## Tasks for this exercise
[1] According to the guide to the Quantum spreadsheet tools, in which firmware version was Tape Alert 8 removed?
[2] Continue the guide to the Quantum spreadsheet tools from the point where it stops.

## Text segment
Note: Do NOT Distribute the Excel spreadsheets to customers. Charts derived from these Quantum Tools should be copied/pasted into other documents such as Word or PowerPoint so that the formulas in the original spreadsheets can be kept proprietary to Quantum.
3.1 Viewing and Manipulating the Data – Initial Analysis
The procedure shown above creates a series of pivot tables to view specific aspects of the stored data. You can manipulate these as needed, but they should be useful as configured.
After you have added the new data to the “Raw Data” worksheet, you will need to refresh each pivot table and then use the drop-down menus to select the new customer or site name that has been added. When you've done this, the charts associated with each pivot table (on the worksheet next to the pivot table) will refresh, as well.
To refresh a pivot table, right-click in the data (center) area of the table and select Refresh Data.
Note: Please consult your local RTS if you have questions about how to refresh the pivot table/chart data.
The charts can be copied from Excel into PowerPoint or Word for presentation/discussion with Engineering or with customers. The procedure for copying charts into PowerPoint is discussed below.
4.0 Spreadsheet Manipulation and Features
The following sections discuss each of the spreadsheet tabs and their respective purpose.
4.1 FSC Chart
The FSC Chart is a summary of all Fault Symptom Codes (FSCs) seen by all drives in the library. You can use it to set the priority for the first issue to address. Taking care of the #1 issue will have the greatest impact on customer stability, in the shortest time. After the most significant issue is identified, it can be investigated using the other worksheets.
4.2 FSC Timeline
The FSC Timeline is a tool to review progress made in resolving the issues at a site. It creates a chart of FSCs by month, which can be provided to customers to confirm that the actions taken to date have made a positive impact. It can also be used (when data is available) to look backwards to see how an issue has developed over time, and to look for any external influences that might have introduced the issues seen.
4.3 Tape Alert Timeline
This chart is similar to the one for FSCs, but it gives Tape Alert data. Please note that many FSC 0000s are associated with Tape Alert 8. Tape Alert 8 is posted when the drive thinks it has hit a marginal condition, but no hard error is seen. If a true hard error occurs on the same Load/Eject cycle as the Tape Alert 8, the FSC for that issue may be shown with the Tape Alert 8. If there are no other issues, the TA 8 will be associated with an FSC 0000.
Note: In most cases, Tape Alert 8 is an annoyance, seen only with LTO-2. It has been removed in firmware version 8571.
4.4 Drive Over Eject Chart
This feature was introduced in version 1.10 of the rasdump parser, specifically to help identify all drives in a library that suffer from the IBM LTO-2 Over Eject issue. When this is seen, the drive needs to be replaced. It is impossible to identify this issue in drive logs or in the standard repair screen, so take care to ensure that the Over Eject issue is highlighted in the Oracle “Problem Description Summary” that is taken from the first line of the RAS ticket.
Normally, this will be something like:
- Verified-"Drive sled at [1,2,1,8,1,1](Drive brick) is outside Specification"

## Records

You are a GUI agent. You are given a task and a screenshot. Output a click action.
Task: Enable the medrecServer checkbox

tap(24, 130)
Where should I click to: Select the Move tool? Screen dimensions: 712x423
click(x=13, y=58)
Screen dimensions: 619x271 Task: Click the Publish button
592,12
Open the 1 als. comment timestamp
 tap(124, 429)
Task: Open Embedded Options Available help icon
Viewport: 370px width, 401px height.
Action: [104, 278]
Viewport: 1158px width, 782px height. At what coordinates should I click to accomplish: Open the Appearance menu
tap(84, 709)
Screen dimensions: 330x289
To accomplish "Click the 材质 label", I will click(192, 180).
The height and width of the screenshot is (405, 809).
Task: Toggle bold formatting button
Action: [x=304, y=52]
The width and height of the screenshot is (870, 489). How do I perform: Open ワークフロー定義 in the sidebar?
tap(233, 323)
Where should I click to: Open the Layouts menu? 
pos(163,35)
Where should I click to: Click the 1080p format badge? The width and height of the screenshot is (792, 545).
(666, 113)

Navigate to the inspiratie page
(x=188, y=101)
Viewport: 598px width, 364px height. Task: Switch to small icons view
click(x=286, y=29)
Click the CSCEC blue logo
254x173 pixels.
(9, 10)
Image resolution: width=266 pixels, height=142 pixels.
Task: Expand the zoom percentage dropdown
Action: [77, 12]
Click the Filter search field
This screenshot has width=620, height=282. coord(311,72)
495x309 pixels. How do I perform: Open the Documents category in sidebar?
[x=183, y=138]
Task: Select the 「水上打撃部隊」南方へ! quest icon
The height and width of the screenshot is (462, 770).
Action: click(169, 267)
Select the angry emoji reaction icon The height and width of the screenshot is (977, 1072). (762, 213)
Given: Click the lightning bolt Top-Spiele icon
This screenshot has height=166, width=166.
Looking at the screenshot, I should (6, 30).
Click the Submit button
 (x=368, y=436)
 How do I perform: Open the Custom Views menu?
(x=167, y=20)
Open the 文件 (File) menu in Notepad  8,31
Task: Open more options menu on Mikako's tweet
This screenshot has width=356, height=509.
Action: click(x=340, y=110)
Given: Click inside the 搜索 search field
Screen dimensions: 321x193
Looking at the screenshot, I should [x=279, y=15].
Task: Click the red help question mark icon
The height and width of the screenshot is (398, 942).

## Answers in order
[1] Firmware version 8571.

[2]
From the Library Management Console, navigate into the details of the repair ticket to identify a DRIVE OVER EJECT message seen further on in the RAS ticket. Without this extra attention, drives with Over Eject issues will continue to cycle through the field, with little hope of ever being identified in repair. Trends of Over Eject issues should be escalated.
4.5 Volser vs. Drive
This provides the first tool to attempt to isolate whether drives of tapes are causing the most significant issues. Typically, you will see media that causes issues in multiple drives, or a drive that has an issue with multiple pieces of media. The charts that give data on FSCs vs. drives and media Volsers can be used to further zone in on specific problems.
4.6 Volser vs. FSC
Looking at the Volser vs. Drive chart might make you wonder why a particular tape fails in a particular drive. The Volser vs. FSC chart is designed to answer this question. It looks exactly the same as the Volser vs. Drive chart, but it adds the FSC. This is where you can start to identify specific issues. For example, one piece of media that has one FSC associated with it suggests a strong correlation to a media problem.
Note: If a media issue exists, it may still just mean that a firmware issue has been identified, which is associated with a particular piece of media. Typically, this will mean that the media will still require FA, and potential corrective action.
4.7 Drive vs. FSC
This chart shows the correlation of specific drives to specific FSCs. Strong correlation here indicates a potential drive issue.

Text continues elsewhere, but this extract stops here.